WebAIM Million data will now help WebAIM assign a usability score to entities that want to know how they compare to other websites when it comes to accessibility. That score, called the Accessibility Impact or AIM Score, also includes some manual evaluation. For a quick view of the automated web accessibility checker, try WebAIM’s WAVE tool for yourself. (Note: many accessibility errors cannot be detected by an automated tool, but a good WAVE result is usually a good indicator of the website’s attention to accessibility.)

And yet, for all the focus on web accessibility, Pavithran cautions against an unintended consequence: Losing sight of accessibility outside of the digital space. Disability advocates started their fight for social justice in the built world, advocating for ramps, elevators, better public transportation, and the removal of those physical barriers that kept people with disabilities away from their communities. The Americans with Disabilities Act helped change that. What if an accessible virtual world is perceived as a way to avoid the barriers of the physical one? Would the disability community’s concerns about access and transportation end up dismissed because they could always work and shop from home?

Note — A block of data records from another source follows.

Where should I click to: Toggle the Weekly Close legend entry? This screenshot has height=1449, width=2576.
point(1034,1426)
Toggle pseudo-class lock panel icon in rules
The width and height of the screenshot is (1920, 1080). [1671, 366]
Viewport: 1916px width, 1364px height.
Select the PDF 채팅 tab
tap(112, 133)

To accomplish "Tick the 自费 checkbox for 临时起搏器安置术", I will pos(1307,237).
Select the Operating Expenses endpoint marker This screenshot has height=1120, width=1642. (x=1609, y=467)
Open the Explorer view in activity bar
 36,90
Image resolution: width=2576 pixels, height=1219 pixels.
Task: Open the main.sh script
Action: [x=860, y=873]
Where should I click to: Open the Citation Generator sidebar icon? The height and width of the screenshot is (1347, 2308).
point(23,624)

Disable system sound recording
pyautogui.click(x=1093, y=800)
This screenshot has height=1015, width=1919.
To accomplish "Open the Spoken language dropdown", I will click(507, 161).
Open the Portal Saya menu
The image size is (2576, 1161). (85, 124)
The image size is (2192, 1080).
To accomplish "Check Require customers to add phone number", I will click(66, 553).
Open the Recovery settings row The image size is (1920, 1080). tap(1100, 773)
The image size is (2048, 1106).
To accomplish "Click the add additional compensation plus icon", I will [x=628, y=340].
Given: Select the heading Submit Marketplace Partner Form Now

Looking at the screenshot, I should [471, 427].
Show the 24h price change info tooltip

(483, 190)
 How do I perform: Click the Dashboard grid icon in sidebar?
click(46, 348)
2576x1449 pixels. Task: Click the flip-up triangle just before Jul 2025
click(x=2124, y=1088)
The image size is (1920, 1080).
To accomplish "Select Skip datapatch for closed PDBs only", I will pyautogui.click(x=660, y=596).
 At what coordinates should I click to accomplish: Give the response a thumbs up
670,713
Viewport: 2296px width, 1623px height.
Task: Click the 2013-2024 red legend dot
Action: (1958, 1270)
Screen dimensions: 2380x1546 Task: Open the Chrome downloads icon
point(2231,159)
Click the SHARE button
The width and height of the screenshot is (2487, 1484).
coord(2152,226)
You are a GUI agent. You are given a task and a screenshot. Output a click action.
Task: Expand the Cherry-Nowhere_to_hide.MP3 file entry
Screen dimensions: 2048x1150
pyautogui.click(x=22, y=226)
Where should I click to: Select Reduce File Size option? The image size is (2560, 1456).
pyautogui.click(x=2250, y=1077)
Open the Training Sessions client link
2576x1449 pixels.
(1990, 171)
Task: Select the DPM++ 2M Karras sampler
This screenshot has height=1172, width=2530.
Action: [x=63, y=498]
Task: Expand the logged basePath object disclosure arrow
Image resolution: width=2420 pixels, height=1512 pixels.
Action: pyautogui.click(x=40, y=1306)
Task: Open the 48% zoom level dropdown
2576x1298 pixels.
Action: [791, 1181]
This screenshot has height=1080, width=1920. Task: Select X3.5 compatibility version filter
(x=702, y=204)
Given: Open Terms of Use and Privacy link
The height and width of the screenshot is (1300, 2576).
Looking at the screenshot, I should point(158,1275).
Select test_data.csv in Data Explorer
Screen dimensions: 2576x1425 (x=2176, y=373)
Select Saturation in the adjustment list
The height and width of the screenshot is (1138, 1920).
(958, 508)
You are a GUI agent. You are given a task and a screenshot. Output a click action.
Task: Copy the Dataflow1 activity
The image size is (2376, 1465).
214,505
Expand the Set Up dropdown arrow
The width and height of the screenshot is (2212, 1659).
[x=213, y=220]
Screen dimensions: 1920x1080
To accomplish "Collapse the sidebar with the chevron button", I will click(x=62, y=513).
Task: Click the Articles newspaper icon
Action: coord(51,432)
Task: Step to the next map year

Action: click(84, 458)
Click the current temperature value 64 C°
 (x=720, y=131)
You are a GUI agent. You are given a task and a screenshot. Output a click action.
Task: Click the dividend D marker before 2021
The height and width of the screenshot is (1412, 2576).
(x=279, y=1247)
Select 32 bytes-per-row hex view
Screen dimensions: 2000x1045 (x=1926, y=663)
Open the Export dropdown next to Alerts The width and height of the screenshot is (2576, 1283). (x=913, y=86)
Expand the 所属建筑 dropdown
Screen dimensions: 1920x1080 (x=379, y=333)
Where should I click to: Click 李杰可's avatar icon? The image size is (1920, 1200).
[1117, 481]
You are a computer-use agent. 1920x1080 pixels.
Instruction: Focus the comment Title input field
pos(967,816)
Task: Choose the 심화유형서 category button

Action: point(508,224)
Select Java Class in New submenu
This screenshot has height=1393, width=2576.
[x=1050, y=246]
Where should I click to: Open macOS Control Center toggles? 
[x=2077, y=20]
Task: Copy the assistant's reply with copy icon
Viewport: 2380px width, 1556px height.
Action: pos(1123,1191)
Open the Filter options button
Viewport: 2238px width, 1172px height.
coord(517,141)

“I think what we’ve learned in the virtual environment is great, but I think we need to be careful in the conversation around disability rights and disability access … that it’s not a substitute to address the issue,” Pavithran says. “My worry is, if people with disabilities keep opting to do the virtual component as a way to not have to have to deal with a transportation barrier, what happens in the future?

“Before the ADA, people with disabilities were not as visible in the community. And we don’t want to go back to where we were before.”